自分と違う特徴に“苦手”を感じる
誰しも得手不得手があるものである。組織内の人間関係も例外ではない。たとえば、「直観派」のリーダーは「理論派」の部下に苦手意識を感じることが多く、「慎重派」のリーダーは「行動派」の部下に仕事のやりづらさを感じることが多い傾向にある。とかく人間は自分とは異なる特徴を持つ相手に違和感を持つものである。しかしながら、リーダーが部下に苦手意識を感じたとしても、特殊なケースを除けば、その部下が業務遂行に支障を来すような大きな問題を抱えているわけではないであろう。従って、組織を預かるリーダーとしては、「苦手な部下」に対しても他の部下と同様に動機付けを行い、組織目標の達成を目指さなければならない。
「苦手意識」は態度・表情に現れる
人間は苦手意識を感じたとき、知らず知らずのうちにその思いが態度や表情に現れてしまうものである。たとえば、リーダーが特定の部下に対して苦手意識を持っている場合、リーダーが意識をしなくても「私はあなたのことを苦手に思っています」という“マイナスの感情”が態度や表情に出てしまうものである。また、部下はそのような“マイナスの感情”を極めて敏感に感じ取る傾向にある。自分に“マイナスの感情”を持つ相手に対し、好意を抱く人間はいない。従って、態度や表情で“マイナスの感情”を示すリーダーに対して部下は「接しづらさ」を感じ、部下自身もリーダーとのコミュニケーションを避けるなど、“マイナスの感情”がこもった態度を示し始めることになる。部下のそのような態度にリーダーは一層、苦手意識を強めてしまう。結果的に両者の間では円滑なコミュニケーションが成立しなくなるという“悪循環”に陥ることになる。

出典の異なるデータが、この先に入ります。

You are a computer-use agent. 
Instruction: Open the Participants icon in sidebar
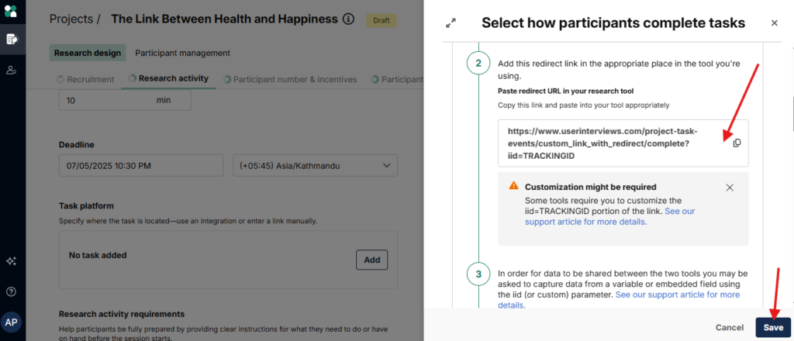click(12, 71)
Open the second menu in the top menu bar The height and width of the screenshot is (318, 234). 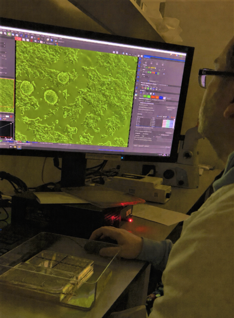(8, 31)
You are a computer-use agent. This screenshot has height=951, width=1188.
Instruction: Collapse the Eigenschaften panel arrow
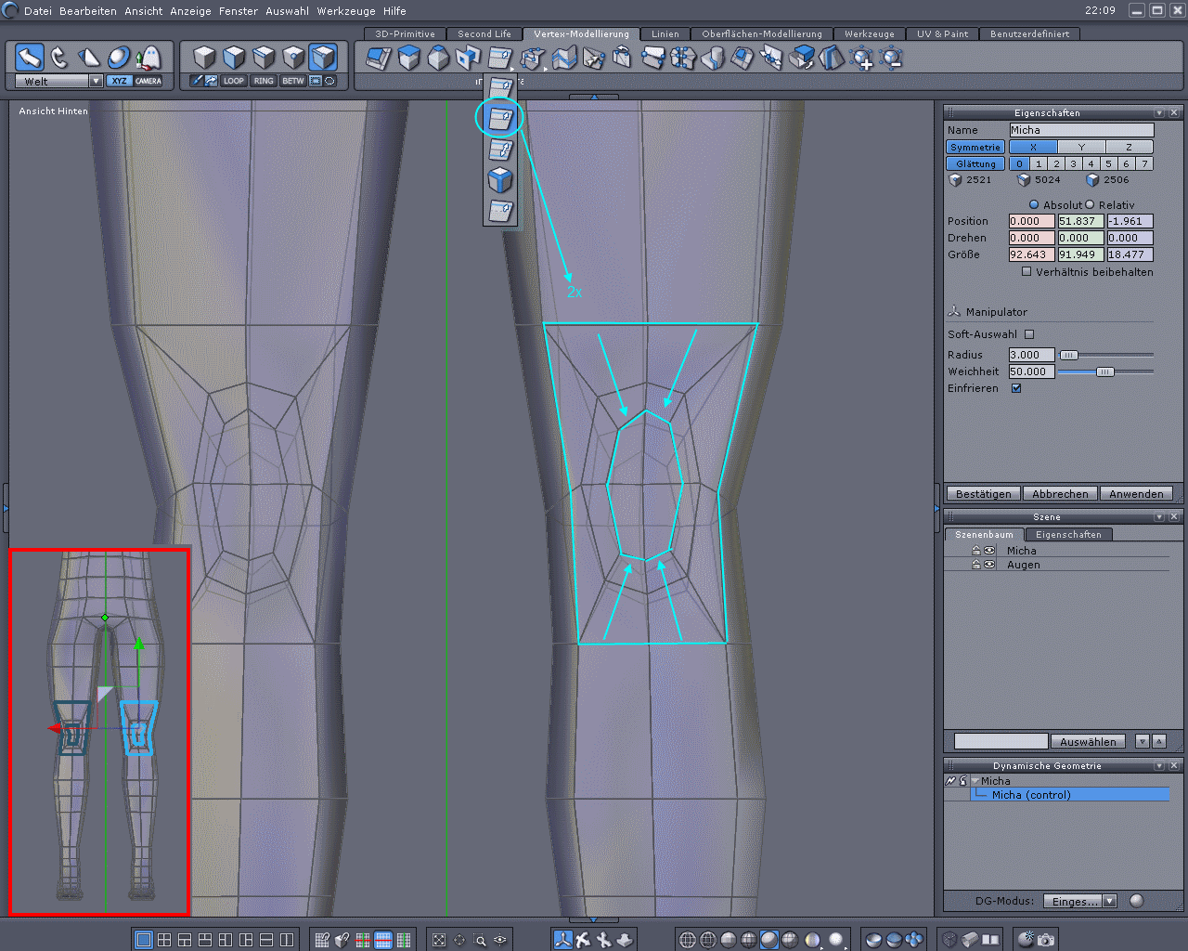(1159, 112)
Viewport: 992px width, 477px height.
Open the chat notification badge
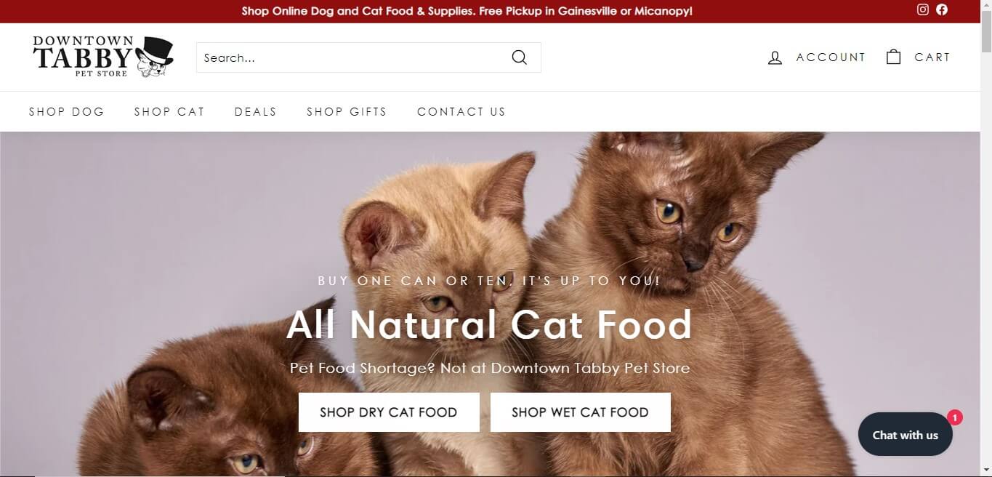point(955,417)
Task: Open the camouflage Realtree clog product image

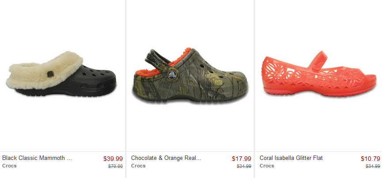Action: 190,75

コミュニケーションは表裏一体である。自分が相手に“好意的なコミュニケーション”を取れば、相手もこちらに“好意的なコミュニケーション”を取る。自分が相手に“非好意的なコミュニケーション”を取れば、相手もこちらに“非好意的なコミュニケーション”を取るものである。つまり、目の前に現れている「相手の態度・表情」は、現在の「自分の態度・表情」が反映された鏡のようなものといえる。
「相手の反応」は「自分の反応」の鏡
従って、苦手意識を持っている部下の態度が自分に対して“マイナスの感情”を示していると感じたときは、「やはり彼のことは苦手だ」と考えるのではなく、「私の態度・表情が彼に対して“マイナスの感情”を示しているのではないか」と考え、自身の態度や表情をセルフチェックすることが大切である。もしも苦手意識を持っている部下のことを「取っ付きにくい奴だ」と感じたら、「彼に対する私の態度が取っ付きにくいのではないか」と考え、自分自身を振り返ることがポイントである。リーダーが部下に対して苦手意識を感じるとき、多くのケースでそのように思っていることは相手に伝わっており、その結果、リーダーに対する部下の態度も連動して悪化していることが多い。「相手の反応」は「自分の反応」の鏡である。リーダーのコミュニケーションがプラスに変われば、部下のコミュニケーションは連動してプラスに変化するものである。そのため、「苦手な部下」を動機付けて“動く人材”に育成するためには、そのような部下に対してこそリーダー自らが“好意的なコミュニケーション”を意識的かつ積極的に取ることが重要になる。
苦手な相手に自分から“好意的なコミュニケーション”を取るのは、あまり気が進まないかもしれない。しかしながら、部下のコミュニケーションを変える唯一の手段は、リーダーのコミュニケーションを変えることであると言っても過言ではない。リーダー自らが「苦手な部下」に対して“好意的な反応”を見せれば、比較的容易に部下の反応は好転するものである。苦手な相手にこそ、笑顔で“好意的なコミュニケーション”を取るという第一歩が踏み出せれば、組織内でのより良い人間関係が築ける“好循環”が生まれるに違いない。